A.A.A. doccia calda offresi”. È con questo annuncio, lanciato su Facebook, che quasi un mese fa Khadija Lamami, una ragazza reggiana di origine marocchina, ha aperto le porte di casa sua ai residenti di via Turri, reggiani e immigrati, a cui Iren da oltre un mese e mezzo ha staccato le utenze. “Ho ricevuto tanto da questa città, da quando, oramai 33 anni fa, accolse me e la mia famiglia – ha scritto sul gruppo di Facebook, che in pochi giorni ha registrato oltre un centinaio di iscritti – Grazie al modo in cui sono stata accolta oggi sono una persona che vuole, che sente come suo dovere, restituire quanto ricevuto alla sua comunità”.

La pagina è stata aperta nel mese di aprile, dopo che 397 famiglie che abitano in zona stazione a Reggio Emilia si sono ritrovate senza acqua calda e riscaldamento a causa di morosità prorogate nel tempo. Dal 2008 al 2014 le bollette non pagate sono lievitate fino alla cifra di oltre 2 milioni di euro, al punto da costringere la multiutility Iren e il Comune a passare alle soluzioni drastiche. Dei dieci condomini da 50 appartamenti coinvolti, che contavano in tutto 522 utenze, solo due hanno deciso di accettare un accordo per un piano pluriennale di rientro dal debito. Per gli altri invece, circa 1200 persone, dopo un periodo di razionamento e terminata la stagione invernale, dal primo aprile 2015 l’amministrazione e Iren hanno deciso di bloccare tutte le utenze. A rimetterci però sono stati non solo gli inquilini morosi, perché trattandosi di impianti condominiali centralizzati, senza acqua e riscaldamento sono rimasti anche quelli che hanno sempre pagato le bollette.
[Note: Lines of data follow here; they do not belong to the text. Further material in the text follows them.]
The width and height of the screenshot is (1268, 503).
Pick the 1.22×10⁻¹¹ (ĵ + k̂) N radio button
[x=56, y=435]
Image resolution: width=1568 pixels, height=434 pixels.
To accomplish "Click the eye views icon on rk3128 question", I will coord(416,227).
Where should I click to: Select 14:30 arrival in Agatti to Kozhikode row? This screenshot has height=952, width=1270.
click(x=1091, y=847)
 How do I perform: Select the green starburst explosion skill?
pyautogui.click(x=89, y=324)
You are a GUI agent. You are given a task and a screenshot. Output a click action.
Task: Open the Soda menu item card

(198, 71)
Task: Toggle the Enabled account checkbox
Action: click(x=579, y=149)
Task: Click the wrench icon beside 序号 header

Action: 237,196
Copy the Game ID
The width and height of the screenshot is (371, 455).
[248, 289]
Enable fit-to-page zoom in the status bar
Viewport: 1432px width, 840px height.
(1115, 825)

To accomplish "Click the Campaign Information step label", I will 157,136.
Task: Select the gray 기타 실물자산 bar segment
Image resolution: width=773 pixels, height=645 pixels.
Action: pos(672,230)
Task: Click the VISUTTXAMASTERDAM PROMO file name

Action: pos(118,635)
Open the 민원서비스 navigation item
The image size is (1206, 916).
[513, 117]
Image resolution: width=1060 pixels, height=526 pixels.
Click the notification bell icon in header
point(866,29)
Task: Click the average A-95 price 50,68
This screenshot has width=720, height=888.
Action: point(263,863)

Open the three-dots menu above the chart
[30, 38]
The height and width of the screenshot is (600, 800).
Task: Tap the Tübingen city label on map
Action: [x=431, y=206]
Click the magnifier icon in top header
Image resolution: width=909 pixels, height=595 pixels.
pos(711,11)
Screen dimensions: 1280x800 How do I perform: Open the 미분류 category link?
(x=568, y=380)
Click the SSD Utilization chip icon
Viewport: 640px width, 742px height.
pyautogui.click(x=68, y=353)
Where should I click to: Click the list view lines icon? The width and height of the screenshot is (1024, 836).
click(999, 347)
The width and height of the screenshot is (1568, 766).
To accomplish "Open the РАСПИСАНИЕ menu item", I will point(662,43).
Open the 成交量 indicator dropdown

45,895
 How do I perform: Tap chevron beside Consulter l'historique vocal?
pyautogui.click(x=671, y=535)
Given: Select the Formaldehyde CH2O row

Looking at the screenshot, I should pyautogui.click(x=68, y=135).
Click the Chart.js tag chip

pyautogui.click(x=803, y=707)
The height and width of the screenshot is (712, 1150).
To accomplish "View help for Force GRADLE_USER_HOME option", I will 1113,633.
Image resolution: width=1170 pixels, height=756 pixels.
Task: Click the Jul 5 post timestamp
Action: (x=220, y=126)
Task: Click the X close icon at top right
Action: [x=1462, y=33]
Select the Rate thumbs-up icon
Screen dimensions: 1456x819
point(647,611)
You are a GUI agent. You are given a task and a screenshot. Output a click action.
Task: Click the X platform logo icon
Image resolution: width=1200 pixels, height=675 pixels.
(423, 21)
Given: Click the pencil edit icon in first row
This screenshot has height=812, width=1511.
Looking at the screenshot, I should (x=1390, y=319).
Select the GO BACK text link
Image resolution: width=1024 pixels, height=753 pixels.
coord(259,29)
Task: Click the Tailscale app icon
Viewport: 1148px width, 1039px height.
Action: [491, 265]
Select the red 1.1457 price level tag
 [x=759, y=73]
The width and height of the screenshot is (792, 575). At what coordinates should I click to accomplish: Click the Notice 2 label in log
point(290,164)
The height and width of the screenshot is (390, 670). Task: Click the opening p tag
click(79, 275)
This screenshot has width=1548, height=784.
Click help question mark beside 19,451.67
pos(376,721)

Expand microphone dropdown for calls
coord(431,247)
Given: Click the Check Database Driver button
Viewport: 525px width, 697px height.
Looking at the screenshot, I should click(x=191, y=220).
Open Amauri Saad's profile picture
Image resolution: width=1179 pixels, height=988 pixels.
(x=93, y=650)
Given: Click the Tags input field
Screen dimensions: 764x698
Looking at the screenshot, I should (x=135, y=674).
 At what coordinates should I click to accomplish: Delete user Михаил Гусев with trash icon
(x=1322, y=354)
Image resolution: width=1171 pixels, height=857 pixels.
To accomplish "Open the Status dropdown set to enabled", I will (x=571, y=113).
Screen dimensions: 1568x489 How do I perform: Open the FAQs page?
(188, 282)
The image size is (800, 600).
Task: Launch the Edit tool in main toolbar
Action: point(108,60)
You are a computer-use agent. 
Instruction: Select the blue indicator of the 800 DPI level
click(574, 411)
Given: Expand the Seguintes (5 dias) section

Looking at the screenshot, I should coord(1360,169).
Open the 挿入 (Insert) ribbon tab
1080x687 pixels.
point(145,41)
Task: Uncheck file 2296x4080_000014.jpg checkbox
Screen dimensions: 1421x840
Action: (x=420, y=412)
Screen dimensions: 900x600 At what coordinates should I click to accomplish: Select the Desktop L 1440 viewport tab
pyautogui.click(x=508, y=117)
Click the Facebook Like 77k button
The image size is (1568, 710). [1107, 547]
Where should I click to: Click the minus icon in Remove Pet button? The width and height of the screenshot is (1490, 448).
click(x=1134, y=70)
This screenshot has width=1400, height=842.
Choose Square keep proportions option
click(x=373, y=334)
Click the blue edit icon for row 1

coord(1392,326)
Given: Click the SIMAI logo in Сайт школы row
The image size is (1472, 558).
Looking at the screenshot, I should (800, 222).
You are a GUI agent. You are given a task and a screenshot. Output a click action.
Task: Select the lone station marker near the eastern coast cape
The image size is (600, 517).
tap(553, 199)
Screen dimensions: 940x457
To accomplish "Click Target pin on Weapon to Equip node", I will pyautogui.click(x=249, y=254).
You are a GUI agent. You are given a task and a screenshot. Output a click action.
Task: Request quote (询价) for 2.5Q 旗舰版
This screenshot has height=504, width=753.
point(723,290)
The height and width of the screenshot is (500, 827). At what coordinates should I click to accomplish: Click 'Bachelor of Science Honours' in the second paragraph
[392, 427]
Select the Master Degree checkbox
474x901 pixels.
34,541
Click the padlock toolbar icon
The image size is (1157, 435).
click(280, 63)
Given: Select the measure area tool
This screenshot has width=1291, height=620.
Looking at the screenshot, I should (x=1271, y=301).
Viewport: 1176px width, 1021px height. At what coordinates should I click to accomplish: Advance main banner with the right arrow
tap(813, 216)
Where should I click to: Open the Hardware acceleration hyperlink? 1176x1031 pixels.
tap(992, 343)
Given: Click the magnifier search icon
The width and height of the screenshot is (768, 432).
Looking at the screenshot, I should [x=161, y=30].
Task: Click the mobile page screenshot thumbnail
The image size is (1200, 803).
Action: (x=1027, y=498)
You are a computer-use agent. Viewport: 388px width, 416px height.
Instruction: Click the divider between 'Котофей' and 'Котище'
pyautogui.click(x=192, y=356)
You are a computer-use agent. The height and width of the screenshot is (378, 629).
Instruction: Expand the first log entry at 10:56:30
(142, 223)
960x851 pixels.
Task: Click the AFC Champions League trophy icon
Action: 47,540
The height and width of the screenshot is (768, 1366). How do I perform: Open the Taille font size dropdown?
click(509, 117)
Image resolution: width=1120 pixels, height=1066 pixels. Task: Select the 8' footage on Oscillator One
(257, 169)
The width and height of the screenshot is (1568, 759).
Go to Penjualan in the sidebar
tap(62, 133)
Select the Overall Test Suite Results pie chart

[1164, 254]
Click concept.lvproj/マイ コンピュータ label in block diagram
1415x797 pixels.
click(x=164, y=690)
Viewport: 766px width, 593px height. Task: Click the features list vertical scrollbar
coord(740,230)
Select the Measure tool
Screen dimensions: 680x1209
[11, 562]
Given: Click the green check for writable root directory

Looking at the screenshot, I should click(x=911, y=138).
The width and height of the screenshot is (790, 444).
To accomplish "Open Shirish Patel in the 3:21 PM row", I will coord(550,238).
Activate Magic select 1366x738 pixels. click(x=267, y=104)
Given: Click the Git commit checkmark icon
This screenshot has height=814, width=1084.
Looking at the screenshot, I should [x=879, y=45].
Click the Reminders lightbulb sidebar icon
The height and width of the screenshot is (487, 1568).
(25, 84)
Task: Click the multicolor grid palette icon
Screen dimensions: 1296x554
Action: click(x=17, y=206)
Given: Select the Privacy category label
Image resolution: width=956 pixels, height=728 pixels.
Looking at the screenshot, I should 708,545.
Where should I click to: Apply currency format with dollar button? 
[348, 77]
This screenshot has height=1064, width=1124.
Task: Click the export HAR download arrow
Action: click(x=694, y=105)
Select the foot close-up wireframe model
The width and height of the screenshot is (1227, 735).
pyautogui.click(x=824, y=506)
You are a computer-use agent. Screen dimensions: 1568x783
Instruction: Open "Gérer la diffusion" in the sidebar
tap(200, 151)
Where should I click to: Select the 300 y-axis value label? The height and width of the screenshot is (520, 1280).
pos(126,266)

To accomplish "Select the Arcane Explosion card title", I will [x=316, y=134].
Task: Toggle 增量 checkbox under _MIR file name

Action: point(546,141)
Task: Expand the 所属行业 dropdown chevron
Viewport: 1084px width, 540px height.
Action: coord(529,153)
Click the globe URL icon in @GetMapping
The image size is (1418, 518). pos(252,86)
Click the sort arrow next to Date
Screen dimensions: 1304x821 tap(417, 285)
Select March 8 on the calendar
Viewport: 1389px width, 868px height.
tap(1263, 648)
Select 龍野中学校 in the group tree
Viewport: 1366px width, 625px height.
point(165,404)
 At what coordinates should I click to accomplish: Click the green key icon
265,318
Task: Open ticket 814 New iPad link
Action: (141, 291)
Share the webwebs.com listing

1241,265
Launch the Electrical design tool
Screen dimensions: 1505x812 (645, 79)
Così, mentre un’intera strada si è ritrovata senza acqua calda e qualcuno ha cominciato a riorganizzarsi autonomamente con boiler indipendenti, nel quartiere e non solo è partita la corsa alla solidarietà. Khadija Lamami, 35enne arrivata da bambina a Reggio Emilia dal Marocco, pur non abitando vicino a via Turri, ha deciso di fare la sua parte, offrendo una doccia calda a chi ne avesse bisogno. “Spero che questo mio gesto serva a dimostrare che chi viene accolto bene, poi restituisce il bene – racconta al fattoquotidiano.it – Quando ho saputo dei distacchi, mi sono detta che questa non era la città che ha accolto me e la mia famiglia 33 anni fa, e ho deciso di fare qualcosa”. Nel giro di un mese il bagno della giovane impiegata è diventato un punto d’appoggio fondamentale per una donna e una coppia che risiedono nella zona dei distacchi, e come lei tanti altri hanno seguito l’esempio. “Quelli che hanno bisogno mi telefonano e vengono qui se non riescono ad andare da famigliari o amici – continua – Con altre persone ci siamo organizzati per essere di aiuto in questa situazione di disagio, anche se è il Comune che dovrebbe dare delle risposte diverse. Gli amministratori devono essere attenti ai loro doveri – aggiunge – La Reggio Emilia che ricordo da bambina è quella dove per ogni problema c’era come risposta un ‘ci penso io’, una mano tesa. Non so se i bambini che adesso vivono in via Turri da grandi potranno dire la stessa cosa. Il rischio è che tra dieci anni, di fronte a tutto ciò, scelgano la via della violenza e non della convivenza”.

Il Tavolo No Maxiutility aveva chiesto all’amministrazione una moratoria di un anno prima dei distacchi e soprattutto di non agire indiscriminatamente danneggiando coloro che hanno sempre pagato regolarmente, e di valutare anche le situazioni di insolvenza dovute alla crisi economica. “Iren elargisce disinvoltamente milioni di euro per manager e sponsorizzazioni – tuonava il comitato all’indomani dei distacchi – ma fa la voce grossa con chi soffre la crisi e chi ha già pagato, e ciò è intollerabile”. Il vicesindaco Matteo Sassi al quotidiano Prima Pagina ha spiegato che molte famiglie morose dopo il provvedimento di Iren stanno lasciando gli alloggi, sottolineando che forse stavano lì “perché veniva consentito loro di non pagare”. Per Khadija però, questa per il Comune non deve essere vista come una vittoria. “Sassi continua a non offrire risposte – ha spiegato la donna – L’azione del Comune e di Iren ha di fatto messo all’angolo coloro che hanno sempre pagato le utenze, chiedendo a loro di farsi carico del debito anche dei furbetti. Ciò ha penalizzato coloro che di fatto le regole le rispettano e sono alleati delle istituzioni”.